— begin Data for this exercise —
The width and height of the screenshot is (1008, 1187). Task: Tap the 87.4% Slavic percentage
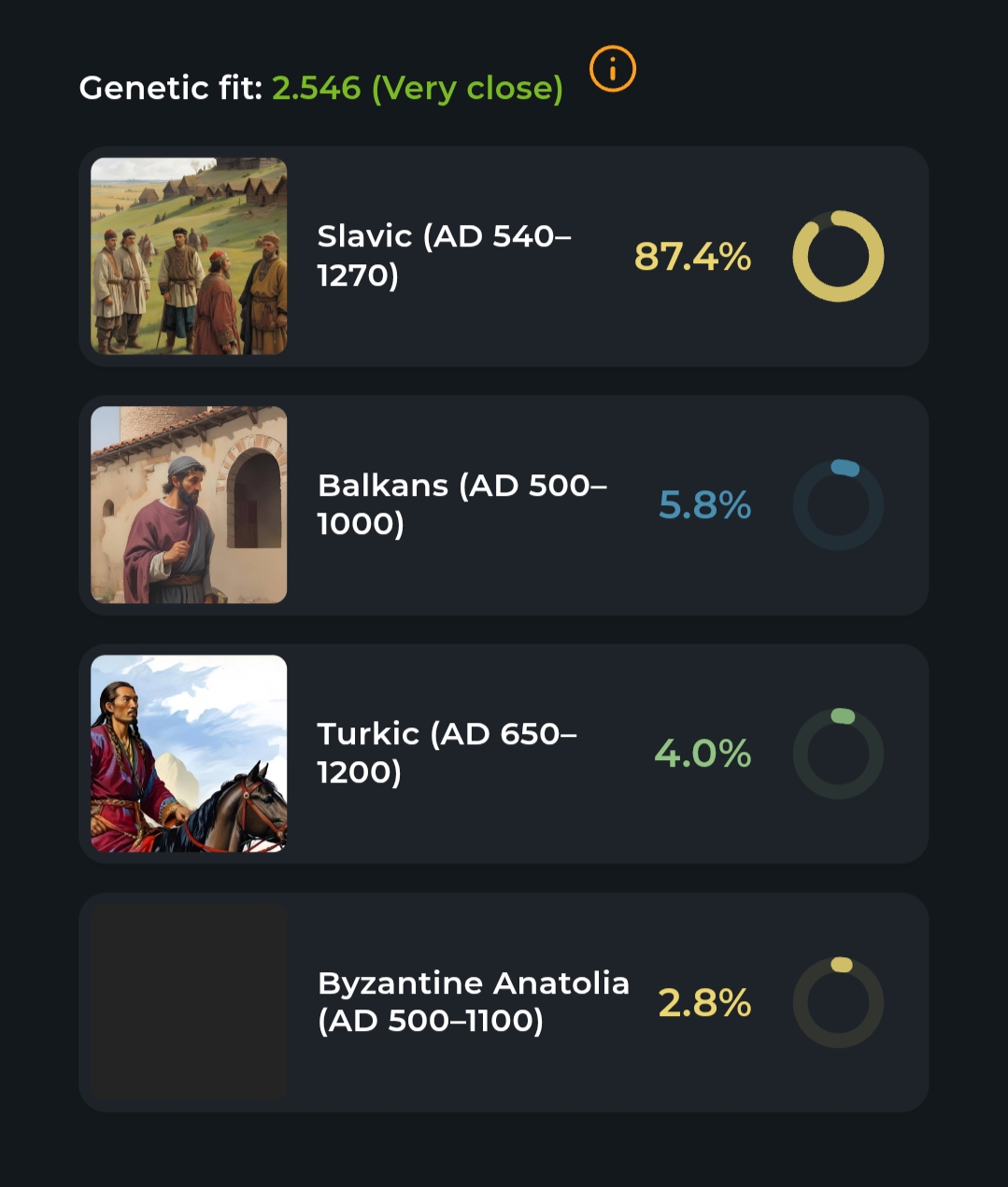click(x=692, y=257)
— end Data for this exercise —
— begin Data for this exercise —
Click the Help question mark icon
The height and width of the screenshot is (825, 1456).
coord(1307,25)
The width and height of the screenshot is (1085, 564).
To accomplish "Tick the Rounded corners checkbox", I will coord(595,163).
— end Data for this exercise —
— begin Data for this exercise —
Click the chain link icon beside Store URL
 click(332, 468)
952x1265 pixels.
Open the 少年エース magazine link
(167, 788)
— end Data for this exercise —
#### Set exercise:
Please turn everything in the listing from the line containing "The width and height of the screenshot is (1008, 1187)." down through the line containing "click(x=692, y=257)" into a two-column CSV with the headers input and output. Give one row for each entry, put each value in a single quoted field with its line breaks replaced by spaces, and leave the pictures out.

#### Reply to the exercise:
input,output
"The width and height of the screenshot is (1008, 1187). Task: Tap the 87.4% Slavic percentage","click(x=692, y=257)"